そんな事情はつゆ知らず、金堂、三尊像ともに創建当時の美しさを取り戻した金剛寺。
まさに時代をタイムスリップしたような光景が見れるとは・・・
これは金剛寺に呼ばれたのかもしれない。
こちらが修理後の金堂。
朱色が鮮やか。
梁の装飾も極彩色で再現され見事な世界観で圧倒される。
当然、金堂の中は撮影禁止。
平安時代のものとされる高さ3mを超える木造大日如来坐像の美しさと神々しさはここでしか感じえないものであった。

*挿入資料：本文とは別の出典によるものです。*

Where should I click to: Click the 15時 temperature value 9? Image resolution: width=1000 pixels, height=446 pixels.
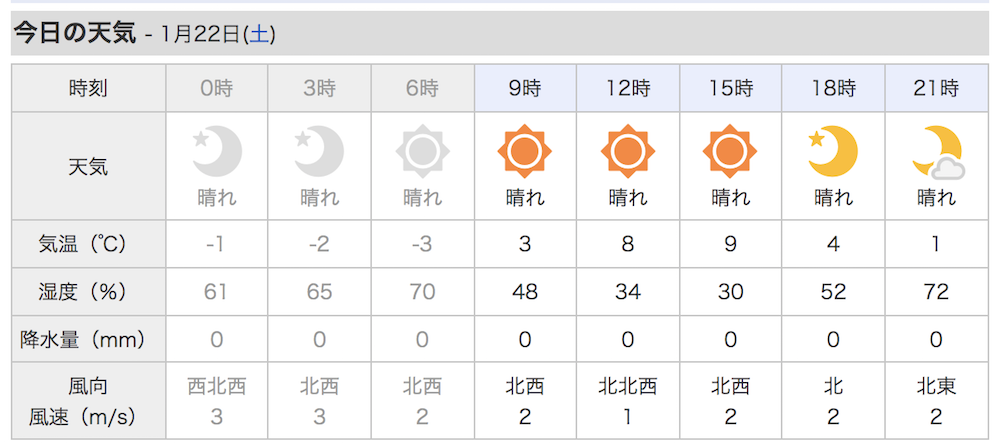tap(730, 244)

これほど鮮やかな大日如来様は珍しいのではなかろうか。
こちらも見事に修繕をされた多宝塔。
重要文化財である御影堂
こちらは重要文化財である御影堂。
平安時代に創建されたもので弘法大師御影を泰安している。
御影堂の東側には後村上天皇が月見をされたという観月亭がある。
なかなか独特の形をした堂であった。
後村上天皇が暮らしていた摩尼院
訪れた日は偶然にも後村上天皇が暮らしていた重要文化財である摩尼院書院が公開されていた。
明日までの公開なのだとか・・・
春と秋の期間限定で公開をしているそう。
摩尼院内の撮影は禁止。
拝観してみると意外にもこじんまりとしている。
北朝の三上皇が幽閉されていた奥殿の方が開放的で広々としていたのに対し、
時の権力者であった南朝の後村上天皇が奥殿よりも狭いこの建物で暮らしていたとはどういう事なのか。

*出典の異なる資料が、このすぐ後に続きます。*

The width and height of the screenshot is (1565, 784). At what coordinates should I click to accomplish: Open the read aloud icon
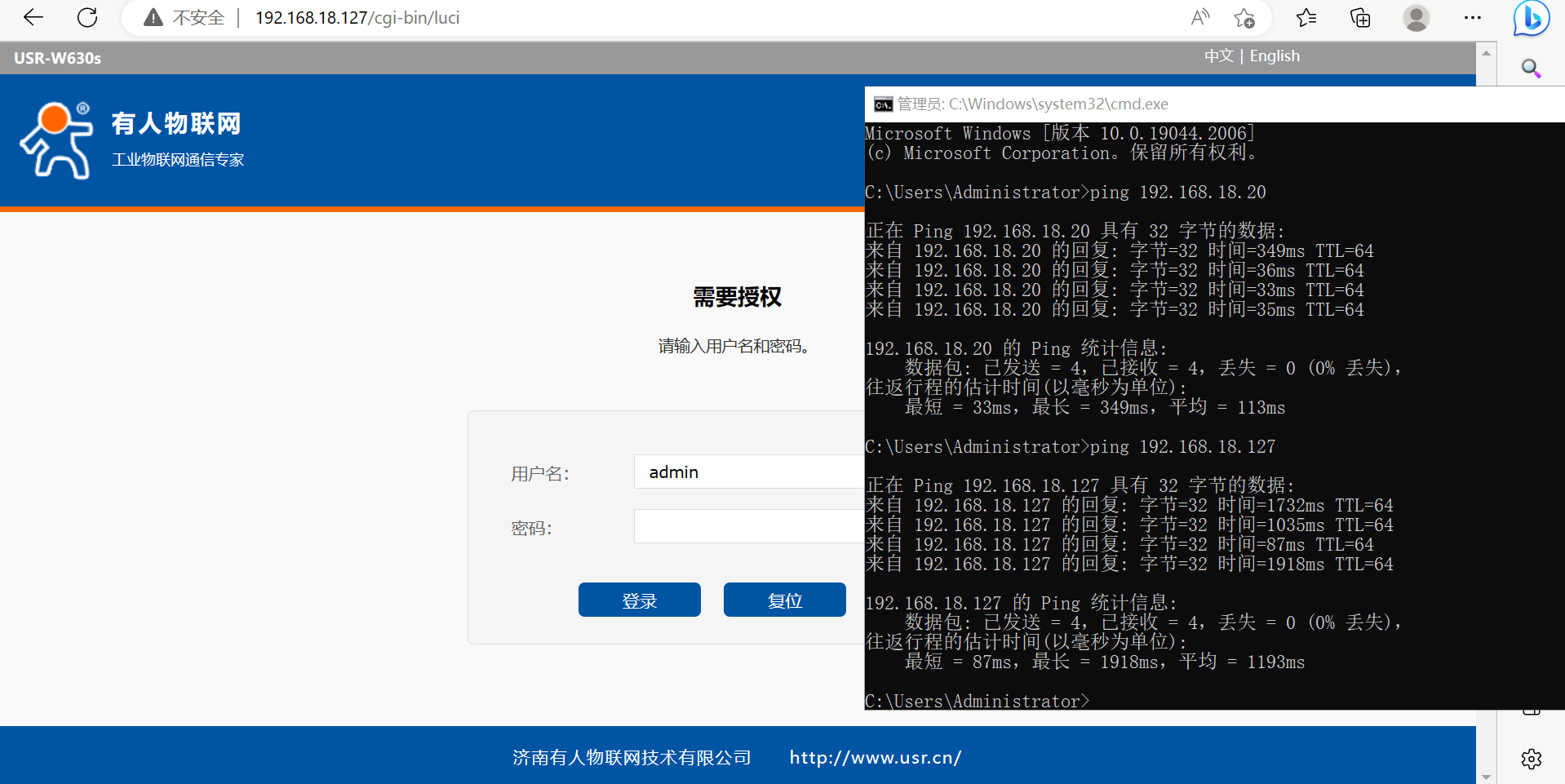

幽閉するなら奥殿よりもこちらの摩尼院のほうが好都合なのではと思うのだが・・・
なぜだろう・・・
幽閉というと何だか険悪な関係にあったというイメージではあるのだが、南朝の後村上天皇と北朝の三上皇とはこの寺でそれなりに会話もし、蜜にコミュニケーションをとっていたという話も聞いた。
そのような関係性もあるのだろうか。
腑に落ちないのである。
まとめ
南朝行在所の向かいに北朝行在所が存在するって面白いよね。
敵対する両朝が金剛寺にて存在したという。
そんな歴史的にも稀な場所であり、重要文化財や国宝も豊富な金剛寺。
見頃いっぱいなのに、いまいち観光客が少ないって勿体ない。
みなさん、京都や奈良の歴史探訪も良いものですが、大阪河内長野でも歴史探訪も良いものですよ。
ではでは。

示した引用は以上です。